Outposts such as those at Wanat and in the Korengal Valley are meant to push out a "security bubble," Anderson said.

"As it's getting pushed out, the people will feel more secure and start participating in the government and getting the skills necessary to move this country forward," he said.

Anderson acknowledges the challenges the insurgency poses.

"We're making progress," he said. "I mean progress sometimes comes in inches, sometimes it comes in yards, sometimes it comes in miles."

The vehicle patrol base at Wanat was only several days old when it was attacked.

The troops had concertina wire, their vehicles, sandbags and some Hesco dirt-filled barriers for protection.

Some of the fire came from a few houses that were about 300 feet beyond the concertina wire, said Repreza, the Marine who was in the firefight.

"We weren't able to see (the fighters), but we could see the RPGs and small arms fire coming from that direction," Repreza said.

For a time, rocket propelled grenades were being fired two and three at a time every 30 seconds, he said.

Repreza was with one group of Afghan soldiers, while a second group manned a checkpoint.

"I tried to let them know they had to made sure they didn't just shoot all their ammunition at once. They needed to conserve it, because we didn't know how long the actual fighting was going to last," Repreza said.
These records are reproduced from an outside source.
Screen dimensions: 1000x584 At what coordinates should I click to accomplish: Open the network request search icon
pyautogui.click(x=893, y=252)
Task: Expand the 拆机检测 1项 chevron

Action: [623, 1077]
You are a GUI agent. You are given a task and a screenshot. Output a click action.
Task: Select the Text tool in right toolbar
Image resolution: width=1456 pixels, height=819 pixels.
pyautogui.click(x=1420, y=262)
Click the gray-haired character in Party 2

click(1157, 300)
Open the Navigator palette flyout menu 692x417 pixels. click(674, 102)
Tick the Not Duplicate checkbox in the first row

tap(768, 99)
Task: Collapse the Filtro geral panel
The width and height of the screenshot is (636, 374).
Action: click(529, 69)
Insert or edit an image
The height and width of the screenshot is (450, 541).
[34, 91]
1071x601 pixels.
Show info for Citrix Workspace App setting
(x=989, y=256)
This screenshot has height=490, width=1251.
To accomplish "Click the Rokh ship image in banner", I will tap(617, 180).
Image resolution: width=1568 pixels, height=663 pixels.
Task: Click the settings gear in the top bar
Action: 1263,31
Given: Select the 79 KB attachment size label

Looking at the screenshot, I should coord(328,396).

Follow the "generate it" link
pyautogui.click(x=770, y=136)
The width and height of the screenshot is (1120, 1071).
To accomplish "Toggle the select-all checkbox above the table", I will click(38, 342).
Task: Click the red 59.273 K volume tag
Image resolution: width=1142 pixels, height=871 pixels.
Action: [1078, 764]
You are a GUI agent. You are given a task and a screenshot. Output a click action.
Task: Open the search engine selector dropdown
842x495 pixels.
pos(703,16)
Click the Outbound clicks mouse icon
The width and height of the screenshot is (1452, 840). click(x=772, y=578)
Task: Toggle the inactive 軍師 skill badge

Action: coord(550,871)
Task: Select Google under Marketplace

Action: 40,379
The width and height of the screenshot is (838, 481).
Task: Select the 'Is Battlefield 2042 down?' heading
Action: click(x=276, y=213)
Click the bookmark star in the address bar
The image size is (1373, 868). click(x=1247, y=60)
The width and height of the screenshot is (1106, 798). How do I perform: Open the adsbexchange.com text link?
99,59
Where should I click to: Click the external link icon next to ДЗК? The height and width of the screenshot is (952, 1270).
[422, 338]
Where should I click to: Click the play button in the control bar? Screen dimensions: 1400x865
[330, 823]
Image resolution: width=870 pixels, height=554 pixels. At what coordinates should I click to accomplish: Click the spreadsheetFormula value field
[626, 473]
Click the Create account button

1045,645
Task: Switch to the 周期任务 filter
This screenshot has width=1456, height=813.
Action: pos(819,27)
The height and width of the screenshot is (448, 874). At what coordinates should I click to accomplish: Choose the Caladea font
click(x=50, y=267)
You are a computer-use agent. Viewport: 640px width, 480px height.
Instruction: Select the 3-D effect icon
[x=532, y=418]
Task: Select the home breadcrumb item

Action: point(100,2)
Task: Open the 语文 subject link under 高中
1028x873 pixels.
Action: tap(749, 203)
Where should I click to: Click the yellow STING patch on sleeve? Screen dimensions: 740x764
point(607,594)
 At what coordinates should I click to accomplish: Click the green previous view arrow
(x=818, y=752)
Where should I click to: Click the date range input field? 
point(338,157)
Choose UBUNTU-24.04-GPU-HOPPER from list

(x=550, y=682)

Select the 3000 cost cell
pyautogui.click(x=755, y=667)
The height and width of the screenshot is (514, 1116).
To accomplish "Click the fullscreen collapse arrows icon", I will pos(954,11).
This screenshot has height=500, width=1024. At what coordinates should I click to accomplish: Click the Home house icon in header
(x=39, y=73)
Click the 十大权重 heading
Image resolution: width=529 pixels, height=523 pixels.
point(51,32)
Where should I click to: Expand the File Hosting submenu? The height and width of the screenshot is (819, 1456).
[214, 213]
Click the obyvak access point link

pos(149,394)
At least four Afghan soldiers were wounded.

Repreza, who along with the other Hawai'i Marines has been in Afghanistan since early 2008, downplays the regular attacks that U.S. troops endure in Kunar province.

"It's just the job we have to do," he said. "Have to train the (Afghan) soldiers, and let them know, don't let the insurgents think we're going to hide. Just let them know that if you come at us, we're going to come back at you. We're going to fight you. We're not going to run away."